Certains habitants rencontrés regrettent que certaines de ces filles mettent au monde des enfants sans pères et qui restent avec leurs mères dans ces endroits où des pratiques sexuelles se font en plein air et sans protection. Des endroits devenus des lieux par excellence de consommation des drogues et autres boissons prohibées.

« Cequi est plus inquiétant c’est surtout le nombre croissant des jeunes filles qu’on commence à rencontrer dans nos rues aujourd’hui. Certaines parmi elles sont enceintes et d’autres ont des enfants déjà »,

avait déjà alerté Colette Salima, Coordonnatrice de l’organisation Congo Hope Initiative qui indique également avoir tenu à échanger avec différents acteurs pour réflechir sur des probables solutions et trouver comment  faire sortir  ces enfants de larue car il s’agit d’une « question inquiétante ».

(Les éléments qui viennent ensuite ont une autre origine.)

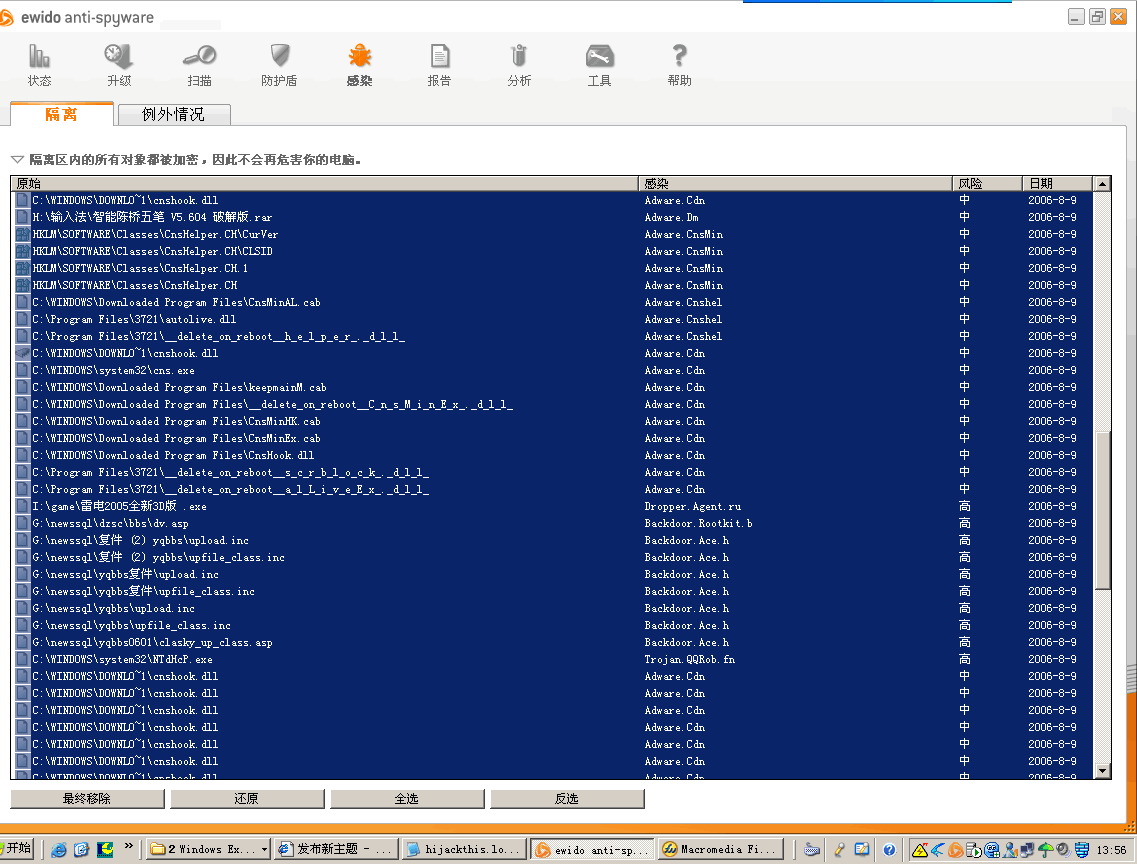Select the 隔离 quarantine tab

[x=61, y=114]
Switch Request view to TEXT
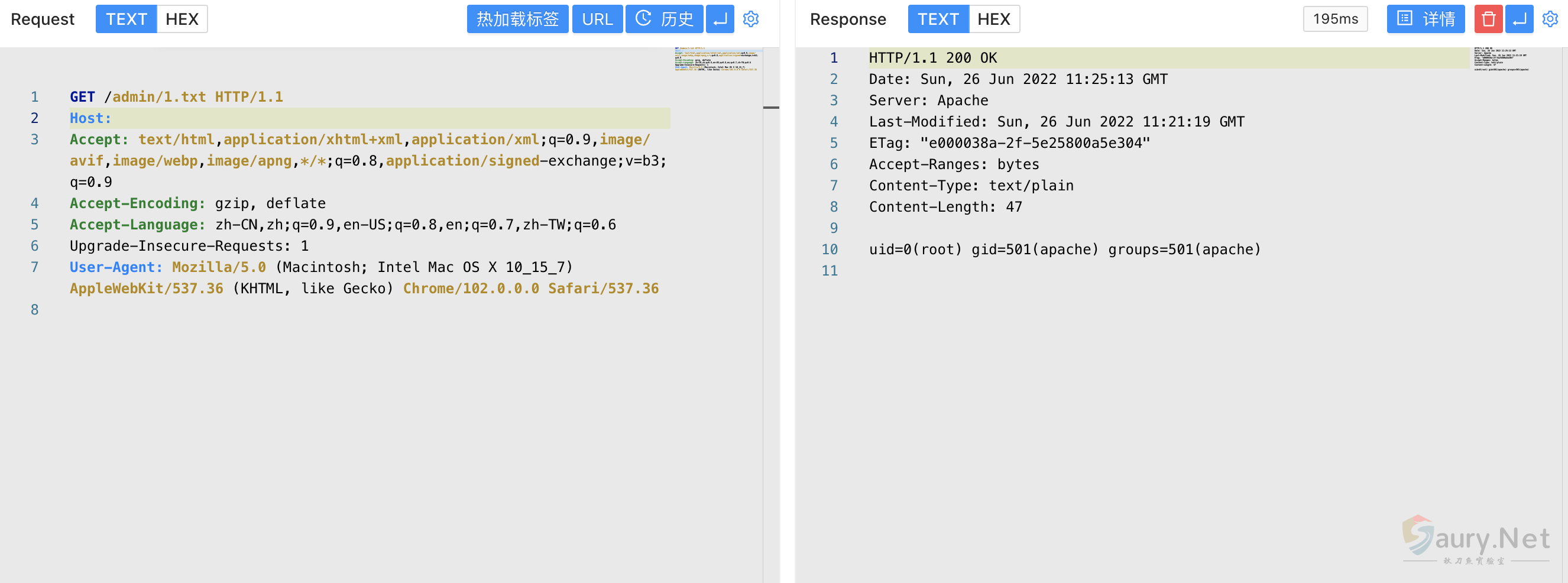Image resolution: width=1568 pixels, height=583 pixels. pyautogui.click(x=126, y=20)
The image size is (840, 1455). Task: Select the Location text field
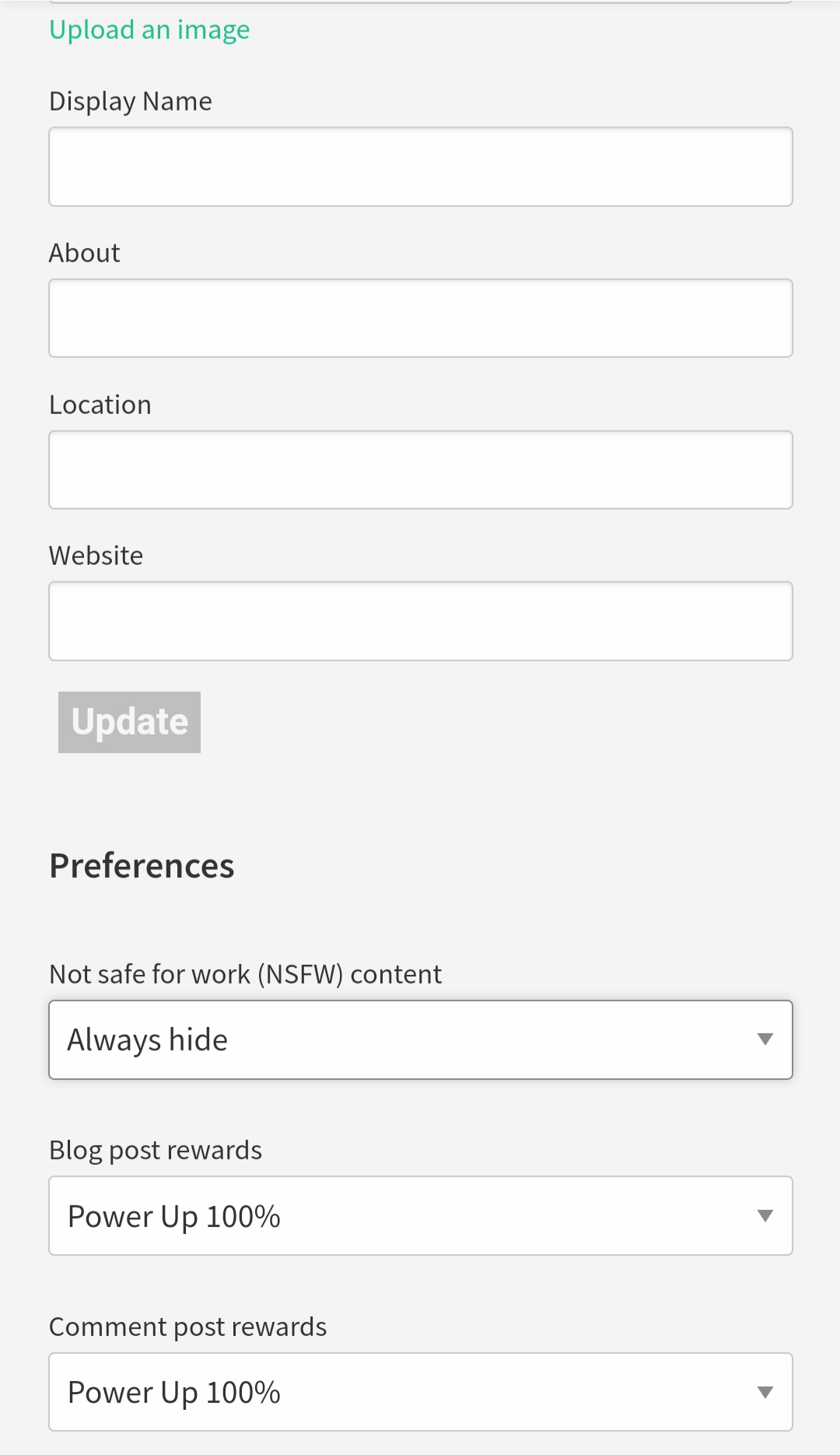coord(420,470)
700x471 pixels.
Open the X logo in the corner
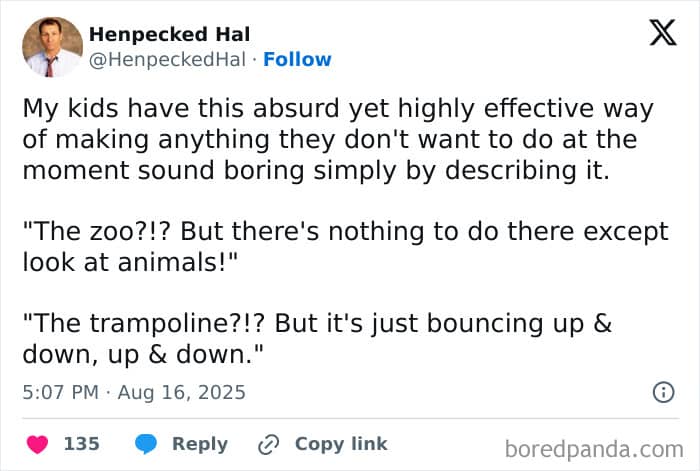tap(663, 33)
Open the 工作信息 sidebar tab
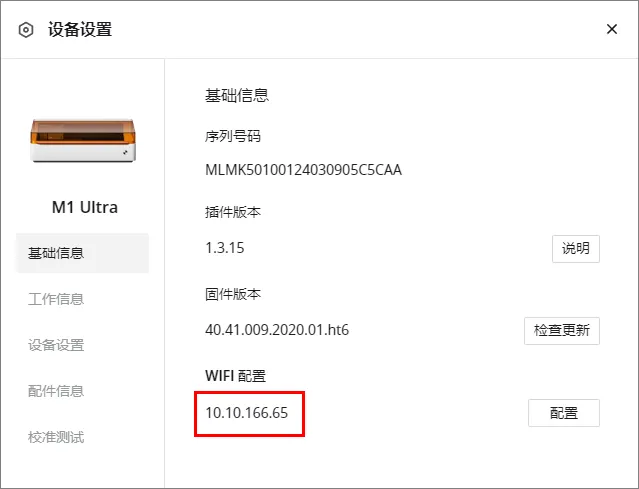 coord(56,299)
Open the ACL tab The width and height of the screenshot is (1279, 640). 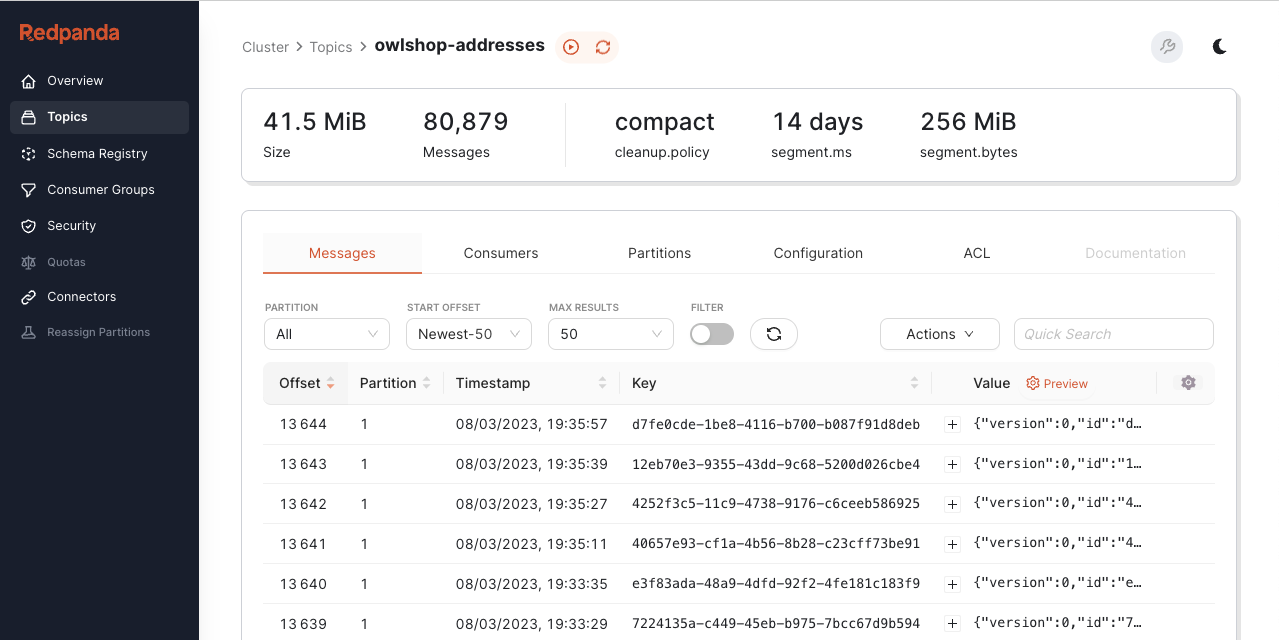point(976,253)
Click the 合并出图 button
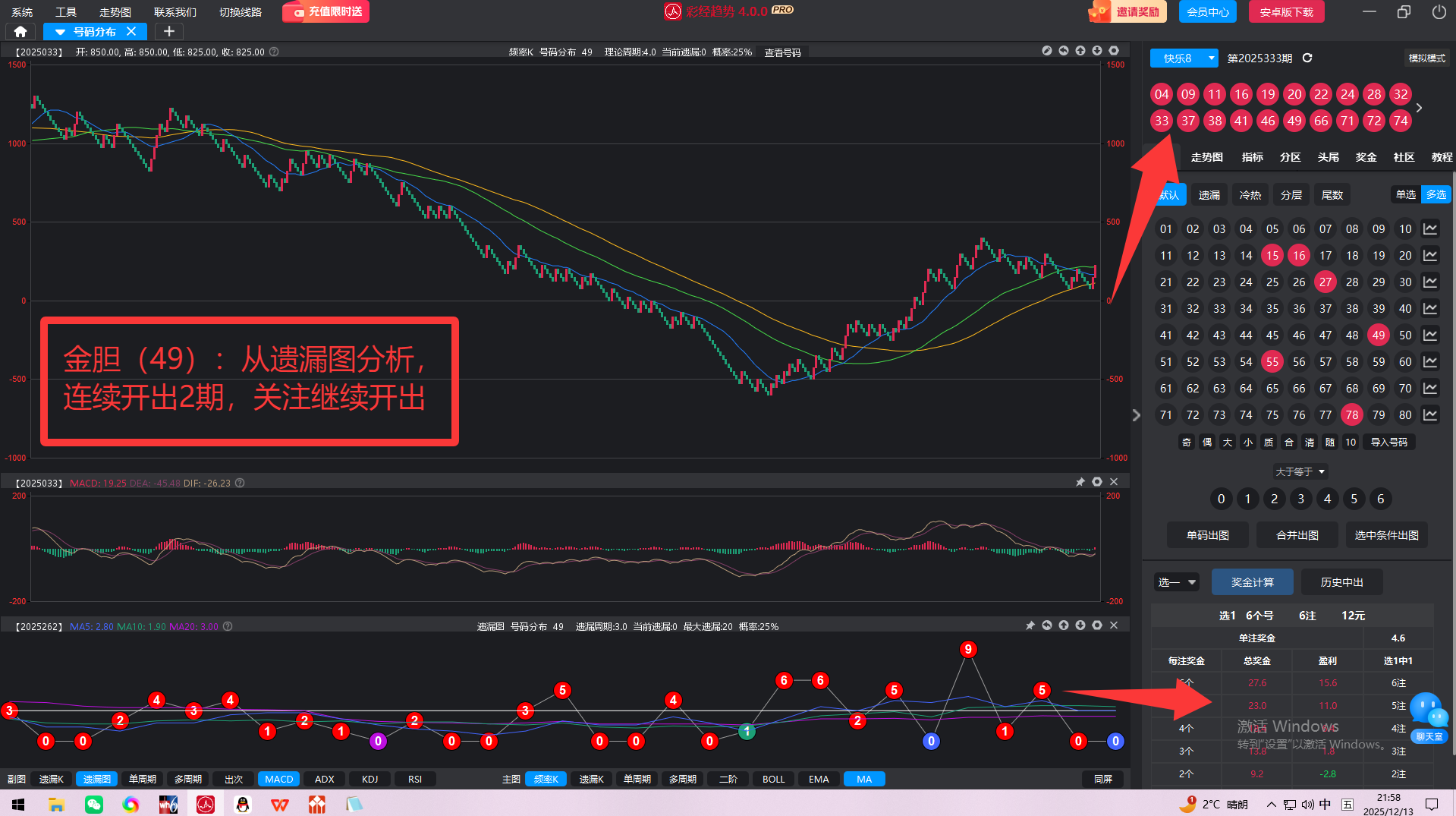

Le centre Don Bosco à la rescousse

Chaque année, l’Ecole des Métiers « Tuwe Wafundi » du Centre Don Bosco de Bukavu accueille une bonne centaine de jeunes de 17 à 22 ans qui fréquentent la rue et leur propose une formation professionnelle totalement gratuite pendant 13 mois, à travers des cours de menuiserie, de mécanique automobile, de montage-soudure et de maçonnerie.

Photo tiersRemise des brevets aux enfants de la rue formés par le centre Don Bosco
Remise des brevets aux enfants de la rue formés par le centre Don Bosco. Photo crédit tiers.

Il y a un an et demi, plus de 150 jeunes ont été accueillis -parmi les quelque 5-6 mille qui sont estimés vivre dans la rue à Bukavu, dont un millier de filles.

C’était des garçons et des filles en situation de rue, avec une école interrompue et peu d’espoir pour l’avenir. En fréquentant le Centre Don Bosco, ces jeunes ont suivi deux mois d’alphabétisation ou de rattrapage, huit mois de formation pratique dans un métier, puis trois mois de stage chez des artisans, sur un chantier, dans un atelier ou dans une petite entreprise.

En mars dernier, 116 ont terminé le cours et ont reçu des certificats professionnels.

Des enfants « des rues » ou du gouvernement congolais ?

Le gouvernement croise toujours les bras! Les services techniques de l’Etat sont à court de moyens depuis longtemps. Dans une situation de débordement, la division provinciale des affaires sociales se sent « impuissante » et ne peut offrir  que selon qu’elle le peut.

Luc Lukwangomo, chef de bureau dans cette division, fait savoir à quel niveau son service s’implique dans l’insertion des enfants des rues dans différentes communautés.

« Nous avons commencé à sensibiliser ces enfants depuis janvier 2023. Pour récupérer ces enfants en situation des rues, on passe dans divers coins. On les sensibilise et puis nous les plaçons dans des centres de transit et d’orientation.

La division provinciale des affaires sociales travaillent avec certains centres d’accompagnement de ces enfants.

Bureau de la Division Provinciale des affaires Sociales. Enregistrement d'un enfant dit de la rue
Bureau de la Division Provinciale des affaires Sociales. Enregistrement d’un enfant dit de la rue.

Les quelques activités que fait la division des affaires sociales ne suffisent pas pour aider ces enfants. Luc Lukwangomo veut voir le gouvernement centrale allouer un budget suffisant à sa division pour appuyer ces enfants. Sans les Organisations de protection de l’enfant, la division serait débordée.

« Ce sont des ONG qui nous aide. Malheureusement l’Etat congolais ne nous aide pas. Pour la prise en charges des enfants en situation des rues nous avons plusieurs difficultés, de fois nous sommes obligées de toucher dans nos poches pour subvenir à certains de leur besoins. Nous demandons aux gouvernement de nous subventionner » a-t-il dit.

Selon la constitution de la République Démocratique du Congo en son article 41, les pouvoirs publics ont l’obligation d’assurer la protection des enfants en situation difficiles. Curieusement, dans la ville de Bukavu comme dans la plus part des villes congolaises, nombreux enfants se retrouvent sans domicile et sans aucune aide de la part du gouvernement.